Rick Fruth, USGC chairman, lead a team of 10 USGC officers, board members and staff on a mission to evaluate grain market opportunities in the Caribbean and Latin American regions. The delegation spent a week meeting with government officials, customers and industry experts in the Dominican Republic, Colombia and Panama, according to USGC. Fruth said the mission was well received by feed grain end-users and potential customers in the region. However, he expressed shock at the scope of lost grain business and trade in Colombia due to the lack of a CTPA.

 

"I was stunned at the volume and value of lost corn sales to Colombia from 2008-2009," said Wendell Shauman, USGC treasurer and Illinois corn farmer. "Not only did we deprive US corn growers of almost US$314 million in corn sales, but the impact on our barley and sorghum members, and our wheat and soy colleagues, was equally stark with additional losses of between US$200 and US$300 million."

 

Thomas C. Dorr, USGC president and chief executive officer, said that the absence of a signed free trade agreement in Colombia is threatening US trade with other countries in the region.

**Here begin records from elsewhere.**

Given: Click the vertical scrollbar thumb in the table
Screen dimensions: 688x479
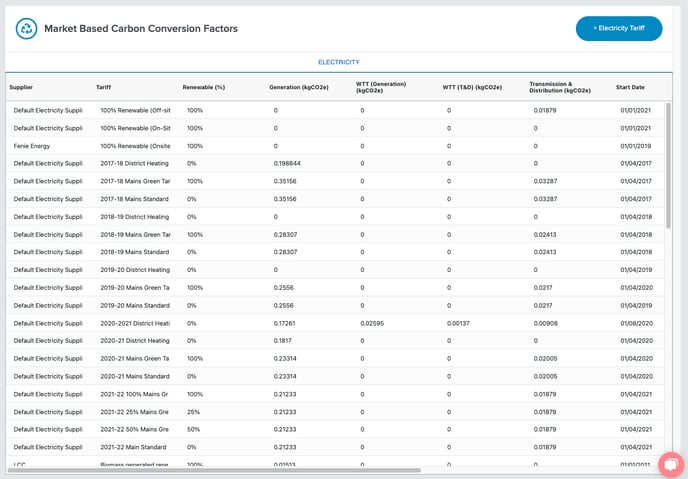Looking at the screenshot, I should point(668,165).
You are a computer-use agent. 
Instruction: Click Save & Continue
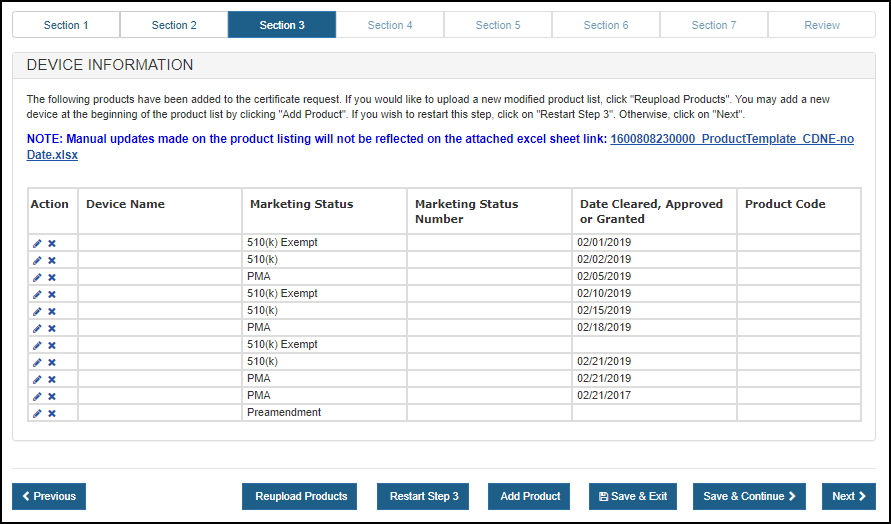coord(749,496)
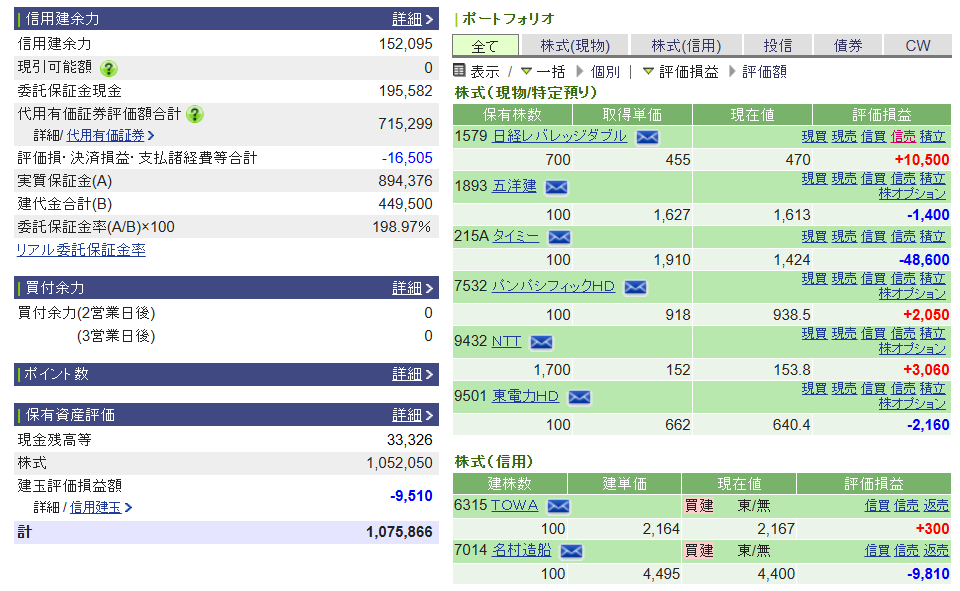Switch to 投信 tab

click(778, 46)
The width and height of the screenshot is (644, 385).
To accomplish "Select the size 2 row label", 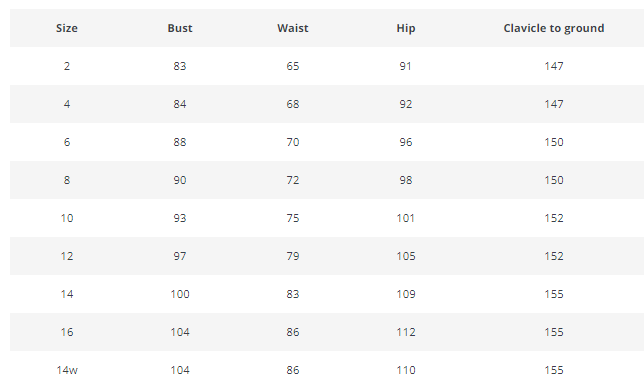I will pos(67,66).
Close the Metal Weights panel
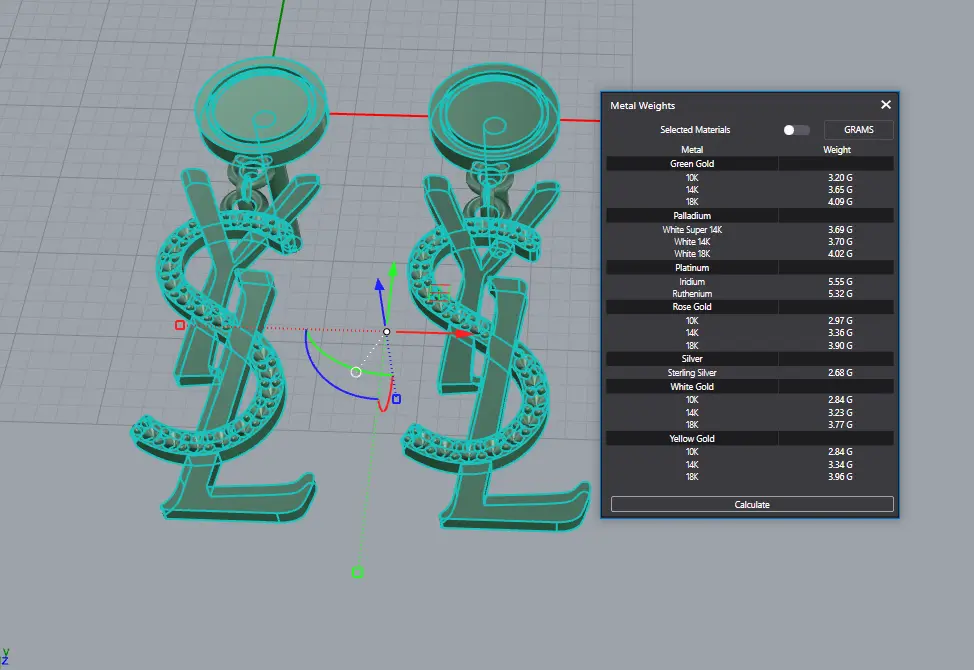974x670 pixels. pyautogui.click(x=885, y=105)
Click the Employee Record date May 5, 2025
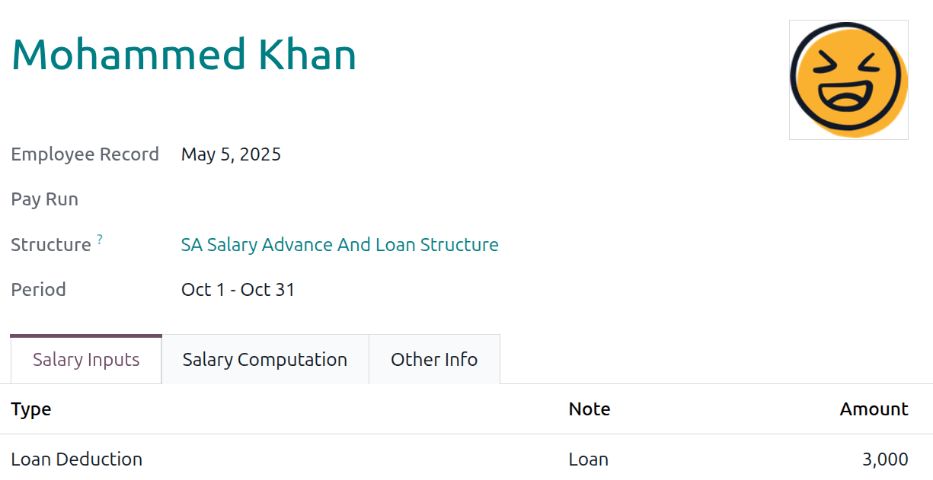Viewport: 933px width, 480px height. (x=231, y=154)

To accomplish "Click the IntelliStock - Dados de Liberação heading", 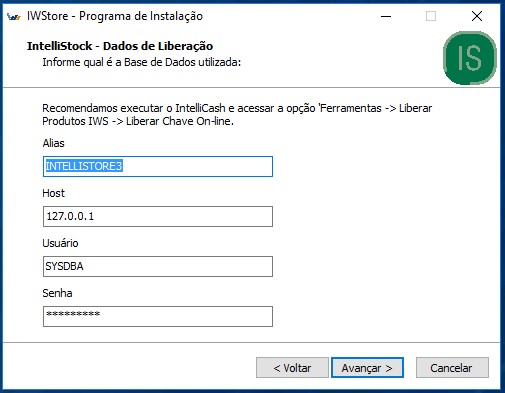I will coord(120,46).
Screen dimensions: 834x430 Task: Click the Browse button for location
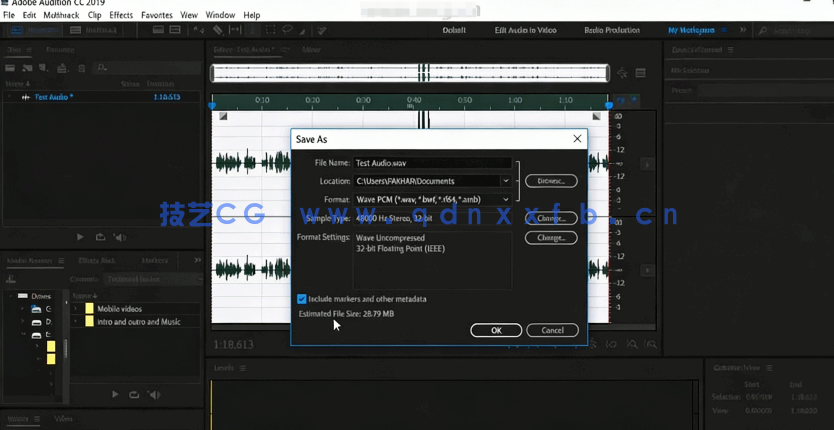(551, 181)
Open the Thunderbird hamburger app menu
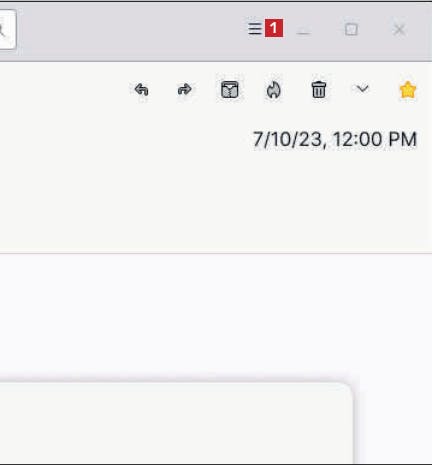 (255, 29)
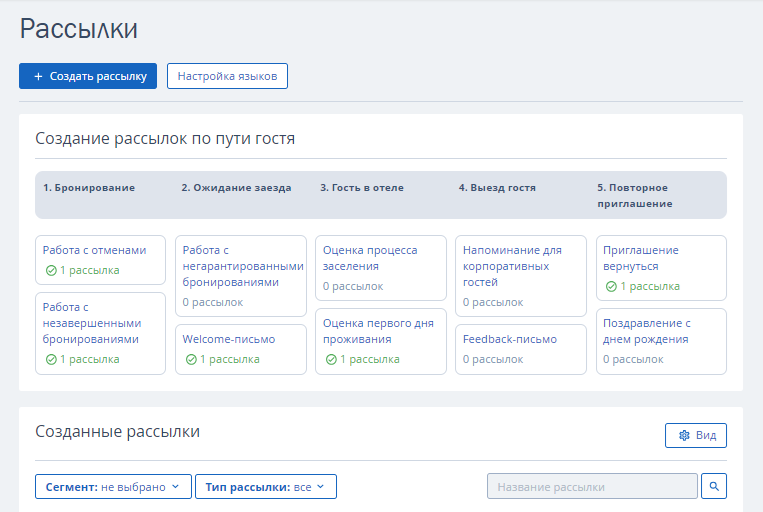Open the Сегмент dropdown filter
Viewport: 763px width, 512px height.
coord(113,487)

For example, the Dominican Republic, where the US typically holds a 100% market share, imported a shipment of corn and soymeal from South America in 2009.

 

"The longer the US Administration waits to pass this agreement, the more US markets will diminish, resulting in a lower bottom line for US producers," Dorr said. "The question remains as to the Administration's perception of urgency, when CTPA will be signed, and at what social and market consequences to our Latin American friends and farmer members."